Problem requirements: A picture should never appear in your copy. Transcribe the listing exactly from its first line through the line with "Produkter (410, 268)", both ends included.

Data excerpts:
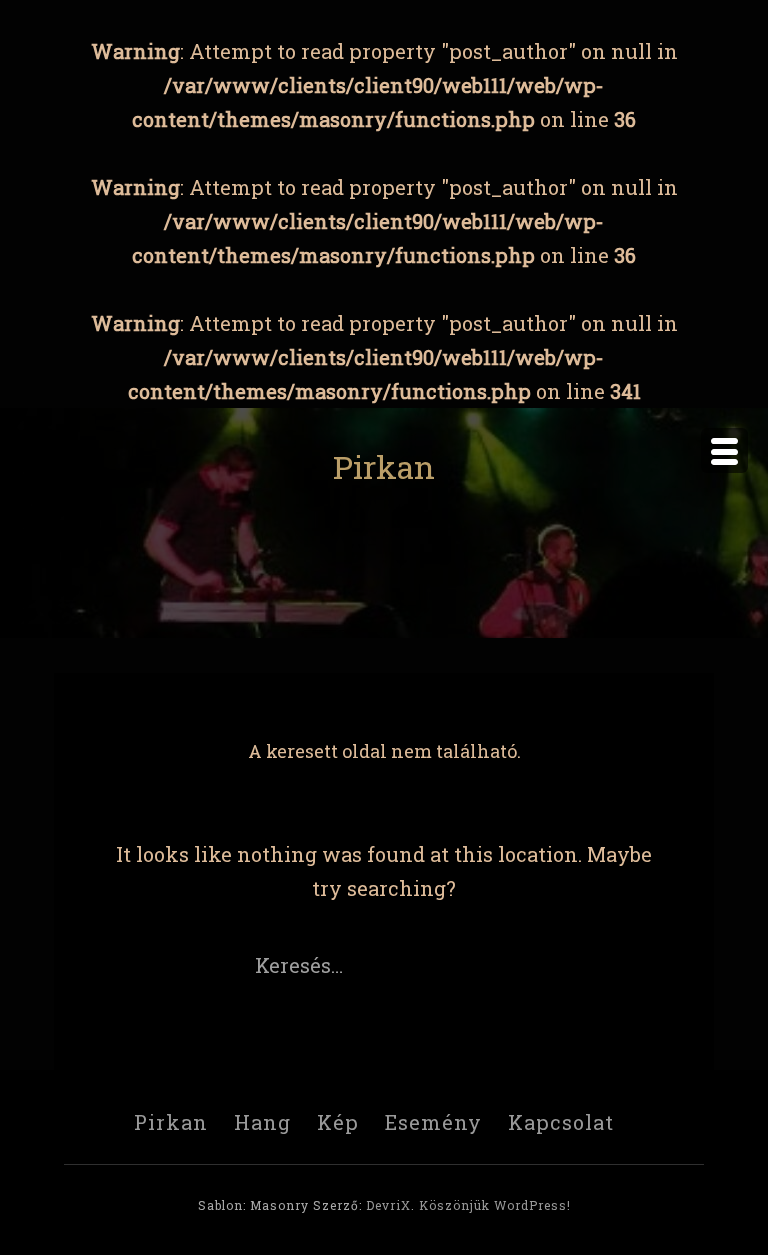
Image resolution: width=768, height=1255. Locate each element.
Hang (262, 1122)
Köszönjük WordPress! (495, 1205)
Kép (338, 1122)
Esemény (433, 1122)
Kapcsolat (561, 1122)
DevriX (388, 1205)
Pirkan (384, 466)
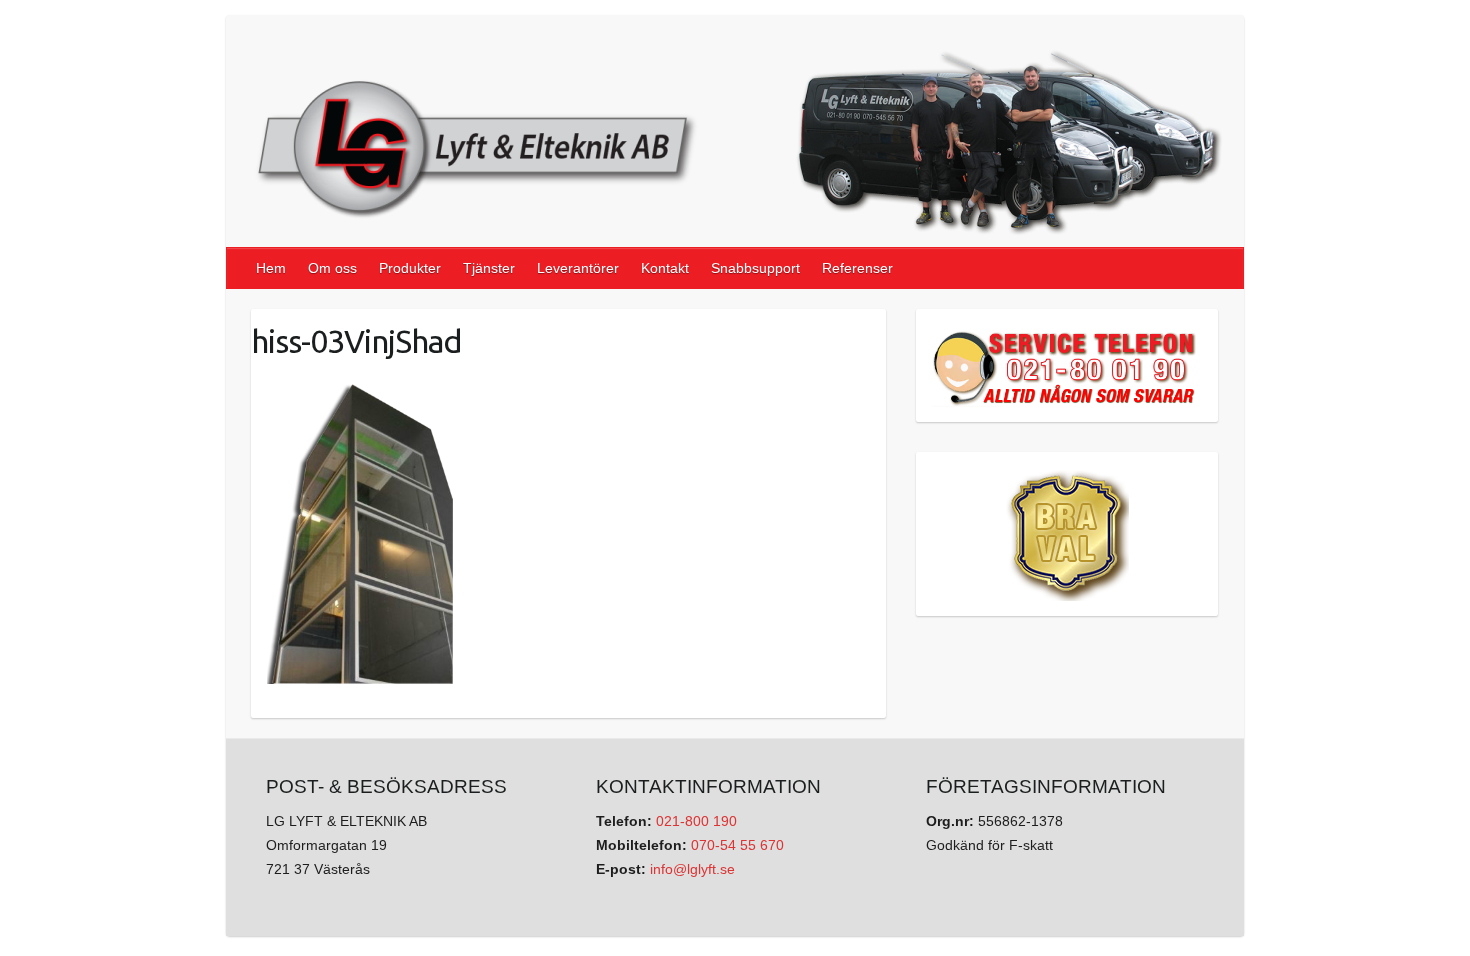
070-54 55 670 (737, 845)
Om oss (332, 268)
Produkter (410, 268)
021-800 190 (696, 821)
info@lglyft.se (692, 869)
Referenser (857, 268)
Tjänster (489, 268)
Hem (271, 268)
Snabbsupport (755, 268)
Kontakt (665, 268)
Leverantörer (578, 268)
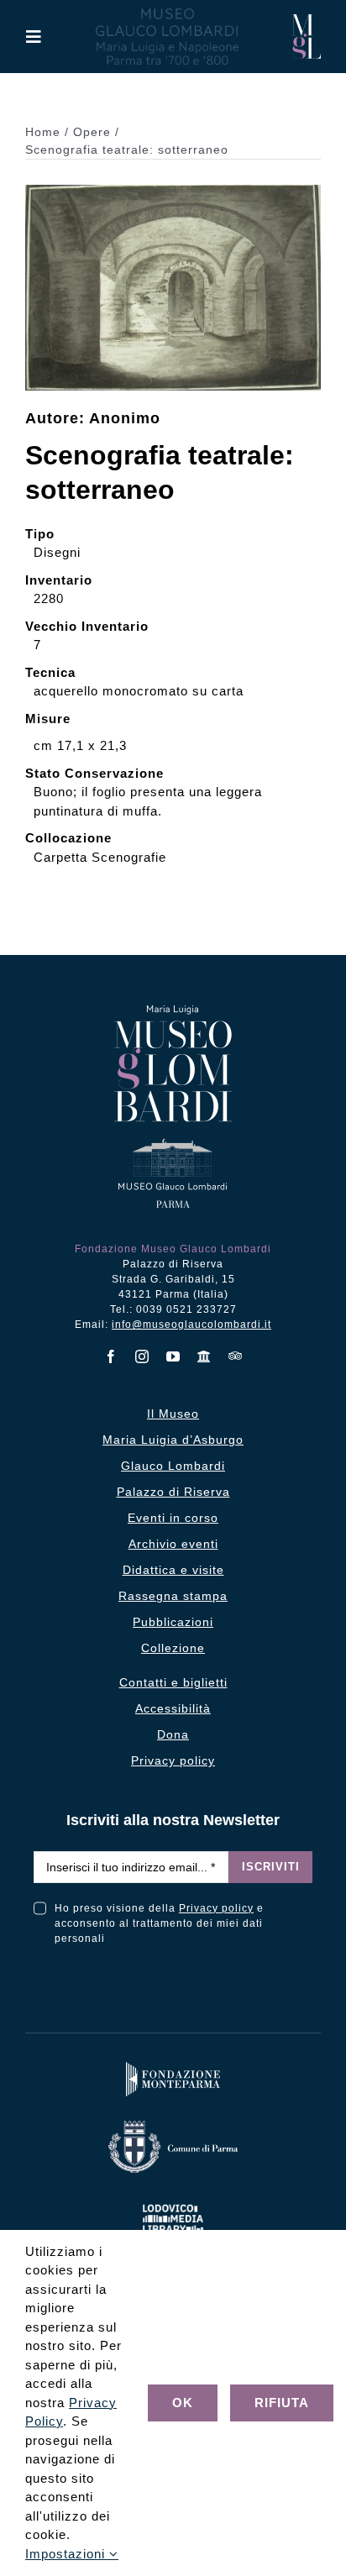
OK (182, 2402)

Task output:
Image resolution: width=768, height=1255. Locate each element.
Hang (262, 1122)
Köszönjük WordPress! (495, 1205)
Kép (338, 1122)
Esemény (433, 1122)
Kapcsolat (561, 1122)
DevriX (388, 1205)
Pirkan (384, 466)
070-54 55 670 (737, 845)
Om oss (332, 268)
Produkter (410, 268)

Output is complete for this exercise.